Langkah tersebut ditegaskan Ketua DPD PKS Kota Tasikmalaya, Agus Sugiarto, dalam kegiatan halalbihalal dan Milad ke-24 PKS di Ibadurahman Hall Center, Leuwidahu, Minggu (19/4/2026).
Menurut Agus, politik merupakan kerja jangka panjang yang membutuhkan ketahanan struktur dan militansi kader, bukan sekadar strategi sesaat menjelang pemilu.
“Politik itu maraton, bukan sprint. Butuh daya tahan. Modalnya satu, militansi kader harus solid,” ujarnya.
Ia menjelaskan, PKS tengah membangun ekosistem politik yang lebih terstruktur dengan fokus pada penguatan hubungan dengan konstituen agar tetap terjaga, termasuk di masa nonpemilu.
Selain itu, target elektoral yang dipasang juga cukup agresif, yakni meningkatkan perolehan suara hingga dua kali lipat dibandingkan Pemilu 2024.
Untuk mendukung target tersebut, seluruh bidang di DPD PKS diarahkan memperkuat fondasi pemenangan, termasuk mengoptimalkan peran legislator sebagai ujung tombak kerja politik di lapangan.
“DPRD adalah wajah PKS. Harus sinergi dengan Pemkot Tasikmalaya. Advokasi jalan, bantuan anggaran ke warga harus benar-benar dirasakan,” kata Agus.
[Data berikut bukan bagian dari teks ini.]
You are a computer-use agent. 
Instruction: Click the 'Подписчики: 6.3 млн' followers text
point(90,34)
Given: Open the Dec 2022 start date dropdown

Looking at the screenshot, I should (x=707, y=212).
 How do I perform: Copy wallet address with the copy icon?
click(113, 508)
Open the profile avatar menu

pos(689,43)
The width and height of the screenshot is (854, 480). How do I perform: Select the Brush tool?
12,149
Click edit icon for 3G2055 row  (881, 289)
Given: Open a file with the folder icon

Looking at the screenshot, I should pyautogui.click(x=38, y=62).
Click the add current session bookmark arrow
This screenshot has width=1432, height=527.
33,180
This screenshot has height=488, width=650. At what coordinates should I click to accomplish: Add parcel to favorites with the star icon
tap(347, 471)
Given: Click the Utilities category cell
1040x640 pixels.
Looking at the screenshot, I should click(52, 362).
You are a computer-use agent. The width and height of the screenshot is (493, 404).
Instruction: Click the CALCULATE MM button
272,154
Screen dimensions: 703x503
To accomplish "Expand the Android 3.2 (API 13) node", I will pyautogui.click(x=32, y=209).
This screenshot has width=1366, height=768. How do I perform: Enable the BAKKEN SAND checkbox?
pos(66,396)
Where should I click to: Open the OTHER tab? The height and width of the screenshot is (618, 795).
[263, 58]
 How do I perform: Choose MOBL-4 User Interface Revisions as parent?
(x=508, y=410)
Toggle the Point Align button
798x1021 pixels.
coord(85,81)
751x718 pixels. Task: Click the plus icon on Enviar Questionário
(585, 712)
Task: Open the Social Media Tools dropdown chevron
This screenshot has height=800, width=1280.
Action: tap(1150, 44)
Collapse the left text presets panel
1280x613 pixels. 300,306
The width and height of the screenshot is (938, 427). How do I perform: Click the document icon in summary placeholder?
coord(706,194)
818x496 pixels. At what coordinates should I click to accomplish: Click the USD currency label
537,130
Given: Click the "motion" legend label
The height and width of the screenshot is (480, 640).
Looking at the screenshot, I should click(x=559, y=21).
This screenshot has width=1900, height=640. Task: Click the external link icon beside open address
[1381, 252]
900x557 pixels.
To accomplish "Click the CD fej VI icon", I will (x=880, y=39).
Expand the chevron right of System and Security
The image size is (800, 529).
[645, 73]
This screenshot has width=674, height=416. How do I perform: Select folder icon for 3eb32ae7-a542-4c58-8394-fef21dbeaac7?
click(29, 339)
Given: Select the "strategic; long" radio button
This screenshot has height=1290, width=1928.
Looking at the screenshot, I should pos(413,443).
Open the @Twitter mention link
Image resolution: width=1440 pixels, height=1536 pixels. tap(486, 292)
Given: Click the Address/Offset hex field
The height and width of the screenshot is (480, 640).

Salah satu strategi yang kini dijalankan adalah pembentukan Penanggung Jawab RW (PJRW) sebagai mesin pemenangan di tingkat bawah. Program ini menargetkan pembentukan PJRW di 160 RW di Kota Tasikmalaya pada tahun 2026.
Hingga pertengahan tahun, progres pembentukan PJRW disebut telah mencapai sekitar 80 persen.
“Sekarang sudah 80 persen terisi, padahal baru pertengahan tahun,” ujarnya.
Penguatan struktur tersebut direncanakan berlanjut hingga 2027 dan 2028, dengan target seluruh RW di Kota Tasikmalaya telah terisi PJRW secara penuh pada 2029.
“Kalau tiap RW ada PJRW, mesin kami hidup sampai gang paling ujung. Pemilu 2029 kita siap tempur,” pungkasnya.